The infiltration process provides a chance for some pollutants to be removed before rainfall or snowmelt enters surface or groundwaters.
That said, the use of permeable pavement can also present challenges:
Surfaces may require some maintenance, as grit can block the open pores. Vacuuming helps maintain surface permeability.
In cold regions, materials must be designed to accommodate the freeze-thaw cycle.
Permeable pavement may not be appropriate in areas of extreme slope.
Grass pavers will require occasional reseeding. Some people may object to the look of the pavers when the grass is dormant or sparse.

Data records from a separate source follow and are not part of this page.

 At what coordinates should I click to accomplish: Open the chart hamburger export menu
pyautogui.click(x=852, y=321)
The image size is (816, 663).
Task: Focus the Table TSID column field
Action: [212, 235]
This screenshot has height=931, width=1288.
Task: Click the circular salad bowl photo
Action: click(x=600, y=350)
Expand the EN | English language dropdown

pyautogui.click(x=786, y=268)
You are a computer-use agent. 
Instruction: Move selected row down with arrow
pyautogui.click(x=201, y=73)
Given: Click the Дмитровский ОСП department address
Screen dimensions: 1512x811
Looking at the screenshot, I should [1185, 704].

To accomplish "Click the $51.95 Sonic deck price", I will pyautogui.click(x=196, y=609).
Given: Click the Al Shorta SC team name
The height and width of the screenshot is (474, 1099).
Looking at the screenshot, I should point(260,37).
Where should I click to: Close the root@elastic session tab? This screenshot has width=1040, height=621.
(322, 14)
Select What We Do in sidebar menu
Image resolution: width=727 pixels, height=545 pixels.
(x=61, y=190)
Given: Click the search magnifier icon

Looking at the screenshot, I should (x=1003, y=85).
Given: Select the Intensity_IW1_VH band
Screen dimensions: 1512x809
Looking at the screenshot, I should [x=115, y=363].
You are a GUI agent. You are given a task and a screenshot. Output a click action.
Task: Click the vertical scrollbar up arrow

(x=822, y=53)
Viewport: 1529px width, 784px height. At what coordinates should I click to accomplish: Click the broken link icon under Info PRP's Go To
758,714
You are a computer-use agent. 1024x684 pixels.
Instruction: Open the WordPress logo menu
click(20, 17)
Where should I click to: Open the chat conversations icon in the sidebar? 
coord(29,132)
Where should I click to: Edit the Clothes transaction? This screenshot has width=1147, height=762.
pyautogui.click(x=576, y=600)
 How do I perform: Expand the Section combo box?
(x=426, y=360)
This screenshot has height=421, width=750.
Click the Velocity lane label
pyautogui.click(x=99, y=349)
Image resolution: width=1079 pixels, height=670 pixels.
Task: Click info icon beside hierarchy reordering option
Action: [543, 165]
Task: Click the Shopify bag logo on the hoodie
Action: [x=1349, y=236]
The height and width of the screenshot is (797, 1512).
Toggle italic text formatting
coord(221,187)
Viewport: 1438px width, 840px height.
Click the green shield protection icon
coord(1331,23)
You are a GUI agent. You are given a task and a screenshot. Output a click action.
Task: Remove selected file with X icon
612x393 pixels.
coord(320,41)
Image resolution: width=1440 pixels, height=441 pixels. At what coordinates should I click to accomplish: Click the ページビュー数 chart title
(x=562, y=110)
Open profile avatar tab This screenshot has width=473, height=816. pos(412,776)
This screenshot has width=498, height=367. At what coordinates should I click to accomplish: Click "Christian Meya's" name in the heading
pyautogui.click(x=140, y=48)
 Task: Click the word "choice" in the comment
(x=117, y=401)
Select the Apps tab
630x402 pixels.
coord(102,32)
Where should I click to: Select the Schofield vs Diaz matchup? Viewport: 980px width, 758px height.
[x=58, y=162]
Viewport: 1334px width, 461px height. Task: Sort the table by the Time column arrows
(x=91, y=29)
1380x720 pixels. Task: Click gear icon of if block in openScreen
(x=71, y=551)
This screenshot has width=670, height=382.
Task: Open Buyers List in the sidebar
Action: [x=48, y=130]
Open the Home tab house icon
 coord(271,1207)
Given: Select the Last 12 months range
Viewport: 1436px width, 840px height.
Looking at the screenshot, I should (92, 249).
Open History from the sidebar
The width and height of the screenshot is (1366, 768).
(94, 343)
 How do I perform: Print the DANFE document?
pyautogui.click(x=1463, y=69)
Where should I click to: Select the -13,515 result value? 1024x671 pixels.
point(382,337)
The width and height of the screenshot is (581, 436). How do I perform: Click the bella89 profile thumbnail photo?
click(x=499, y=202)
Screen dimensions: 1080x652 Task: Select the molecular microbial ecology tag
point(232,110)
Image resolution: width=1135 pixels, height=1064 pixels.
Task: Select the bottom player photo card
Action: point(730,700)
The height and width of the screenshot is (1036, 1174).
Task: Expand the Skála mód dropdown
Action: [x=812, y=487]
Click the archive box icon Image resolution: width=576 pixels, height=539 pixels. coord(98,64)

Permeable pavement presents a higher upfront cost than traditional asphaltic paving.
Some Types of Permeable Pavement
Permeable Asphalt: Produced much like conventional asphalt concrete, except that small aggregates are not included in the mixture. Permeable asphalt has open voids that allow water to pass through the surface. Some projects using permeable asphalt will have a subsurface reservoir to hold the water that passes through the surface. Other projects will use a form of permeable asphalt that allows water to infiltrate only the top inch or so of the pavement; the water is then drained to the side of the roadway
Permeable Paver Systems: Use standard pavers with wider gaps and a specifically engineered subgrade to allow drainage between and under the paver stones.
Grass Pavers: Can be used in areas that receive less traffic. Plastic grid systems are installed on a base of open-graded or engineered stone. The surface layer is compacted gravel or topsoil seeded with grass. Grass pavers help stabilize the ground while allowing water to pass through the surface.
Elastomerically bound recycled glass: This type of permeable pavement is made by bonding processed glass with resins, pigments, granite, and binding agents. Resin-bound paving is made by coating aggregate particles with clear resin so the particles adhere to each other but leave voids for water to pass through.
Ayres’ civil engineers routinely incorporate stormwater management systems into their designs as well as provide stormwater master planning, erosion control plans, and more stormwater-related services.